This consists of a clinical exam during which a doctor takes your pulse, your blood pressure, and listens to your heart. This exam is generally followed by an electrocardiogram. In certain cases, particularly if the doctor suspects a possible risk of angina or heart attack, they will ask for cardiac enzyme levels to be assessed.
These are generally part of a continued exam, performed by a cardiologist, but not necessarily at the same time: they consist of echocardiography, a Doppler ultrasound, a stress test, and a Holter monitor, in order to monitor your heart rate and blood pressure, and finally a scintigraphy, which allows measurement of the heart’s contractile function and the search for the presence of coronary disease.
These are basically radiology and heart rhythm exams, in particular coronary angiograms and His bundle measurements.
A lipid profile allows us to measure the levels of the different lipid compounds present in our blood, in order to evaluate the risk of cardiovascular disease. These are measured from a blood sample taken with an empty stomach.

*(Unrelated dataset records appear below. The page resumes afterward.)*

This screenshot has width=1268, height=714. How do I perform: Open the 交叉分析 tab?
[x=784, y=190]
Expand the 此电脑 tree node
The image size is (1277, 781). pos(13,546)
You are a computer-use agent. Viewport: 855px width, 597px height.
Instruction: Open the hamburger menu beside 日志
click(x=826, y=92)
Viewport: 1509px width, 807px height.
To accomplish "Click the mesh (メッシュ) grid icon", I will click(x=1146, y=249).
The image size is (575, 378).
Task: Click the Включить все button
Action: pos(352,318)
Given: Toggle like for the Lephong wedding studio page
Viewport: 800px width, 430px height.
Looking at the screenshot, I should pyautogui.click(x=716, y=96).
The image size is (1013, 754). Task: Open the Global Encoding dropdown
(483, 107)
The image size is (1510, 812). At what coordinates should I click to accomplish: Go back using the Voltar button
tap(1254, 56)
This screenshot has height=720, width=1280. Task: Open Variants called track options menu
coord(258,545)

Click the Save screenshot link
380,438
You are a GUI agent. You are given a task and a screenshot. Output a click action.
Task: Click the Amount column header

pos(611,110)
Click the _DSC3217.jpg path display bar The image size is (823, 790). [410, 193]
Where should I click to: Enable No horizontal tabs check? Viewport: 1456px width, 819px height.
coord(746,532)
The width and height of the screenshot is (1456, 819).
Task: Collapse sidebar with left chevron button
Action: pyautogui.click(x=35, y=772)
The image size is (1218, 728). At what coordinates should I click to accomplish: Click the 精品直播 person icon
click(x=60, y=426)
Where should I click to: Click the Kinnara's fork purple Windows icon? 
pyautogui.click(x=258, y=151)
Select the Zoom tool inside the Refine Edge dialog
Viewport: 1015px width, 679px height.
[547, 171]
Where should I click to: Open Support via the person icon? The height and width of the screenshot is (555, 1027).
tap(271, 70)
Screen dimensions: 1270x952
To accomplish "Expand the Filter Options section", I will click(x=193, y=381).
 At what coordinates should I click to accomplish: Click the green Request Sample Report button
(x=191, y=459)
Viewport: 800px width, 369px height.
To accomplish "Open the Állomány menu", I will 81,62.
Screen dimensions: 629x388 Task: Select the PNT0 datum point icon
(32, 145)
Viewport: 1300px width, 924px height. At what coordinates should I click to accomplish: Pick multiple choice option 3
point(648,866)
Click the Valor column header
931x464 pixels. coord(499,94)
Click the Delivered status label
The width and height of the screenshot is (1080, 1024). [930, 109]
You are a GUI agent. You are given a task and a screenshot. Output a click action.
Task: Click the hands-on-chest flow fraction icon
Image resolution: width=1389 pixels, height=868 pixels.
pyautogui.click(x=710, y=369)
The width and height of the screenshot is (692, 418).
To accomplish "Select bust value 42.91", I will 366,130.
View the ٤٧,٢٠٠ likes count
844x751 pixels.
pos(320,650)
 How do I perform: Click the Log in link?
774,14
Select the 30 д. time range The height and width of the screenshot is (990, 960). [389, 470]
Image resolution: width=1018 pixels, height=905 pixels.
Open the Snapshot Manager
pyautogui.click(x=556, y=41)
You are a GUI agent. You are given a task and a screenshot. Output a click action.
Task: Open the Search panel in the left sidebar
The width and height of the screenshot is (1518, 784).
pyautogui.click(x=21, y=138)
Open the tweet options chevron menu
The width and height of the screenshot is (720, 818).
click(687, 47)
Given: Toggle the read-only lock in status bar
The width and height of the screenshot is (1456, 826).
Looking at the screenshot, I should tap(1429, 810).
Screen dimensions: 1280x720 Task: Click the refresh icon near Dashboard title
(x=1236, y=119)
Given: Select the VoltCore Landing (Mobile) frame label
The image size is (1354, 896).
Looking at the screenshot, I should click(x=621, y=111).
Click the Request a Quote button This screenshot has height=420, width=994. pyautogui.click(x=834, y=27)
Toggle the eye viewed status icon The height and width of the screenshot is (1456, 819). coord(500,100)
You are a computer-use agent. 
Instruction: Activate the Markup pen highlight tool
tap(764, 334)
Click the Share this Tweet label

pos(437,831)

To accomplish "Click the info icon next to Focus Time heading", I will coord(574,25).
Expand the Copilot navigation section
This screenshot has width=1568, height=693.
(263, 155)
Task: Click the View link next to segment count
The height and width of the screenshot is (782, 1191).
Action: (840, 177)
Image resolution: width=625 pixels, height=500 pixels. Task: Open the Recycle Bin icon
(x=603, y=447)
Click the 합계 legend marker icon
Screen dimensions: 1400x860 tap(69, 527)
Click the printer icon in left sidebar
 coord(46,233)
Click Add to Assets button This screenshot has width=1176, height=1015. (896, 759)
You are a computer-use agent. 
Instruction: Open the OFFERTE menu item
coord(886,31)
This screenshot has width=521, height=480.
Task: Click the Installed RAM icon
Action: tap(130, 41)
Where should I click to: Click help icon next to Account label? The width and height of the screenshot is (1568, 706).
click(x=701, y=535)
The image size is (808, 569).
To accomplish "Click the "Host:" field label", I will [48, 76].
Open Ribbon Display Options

This profile allows us to monitor blood lipid levels, in particular cholesterol (including LDL and HDL cholesterol) and triglycerides.
High LDL cholesterol (‘bad cholesterol’) and triglyceride levels, as well as excessively low HDL cholesterol levels (‘good cholesterol’) are lipid abnormalities, and considered to be cardiovascular risk factors.
Lipid abnormalities, as well as high blood sugar levels, promote the growth of atheromatous plaques on the arterial walls. This is called atherosclerosis, which can lead to the complete obstruction of an artery.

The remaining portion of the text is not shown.